わたしのキャラメル王子様・番外編
彼女にはMV出演のことを話していいって悠君が言ってくれたから、とっくに全てを話してあった。
京ちゃんが見た目に反して常識と分別のある子だって、ちゃんと悠君がわかっててくれたことが何気に嬉しかったな。

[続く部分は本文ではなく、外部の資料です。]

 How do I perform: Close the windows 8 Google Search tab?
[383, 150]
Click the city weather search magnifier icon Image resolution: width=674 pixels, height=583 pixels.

「ねぇ3学期始まったら悠君て転入生として戻ってくるでしょ」
「うん、それが?」
「1年生が騒ぐと思うと落ち着かなくって」
オレンジジュースにストローを挿す。
あぁ、またため息。
この悩みから逃れたいのもあって、
無我夢中で勉強してるって自覚さえある。
だって今の1年生は悠君があっちに行ってから入学してきた子達。
つまり彼の存在を知らない。
悠君が戻ってきたら、
3年の廊下がざわつくに決まってる。
またモテちゃうのかなって思うと、楽しみだった新学期が瞬く間に憂鬱になった。
「てかさ、学年関係なくとりあえず女子は騒ぐでしょ~」
京ちゃんはすごい吸引力でシェイクを吸い上げた。
「あぁ、そっか。そうだよね~うぁぁ」
そのままテーブルに雪崩れ込んで突っ伏してしまう。
なんなら学食のおばちゃんたちのメイクも心なしか濃くなると予想。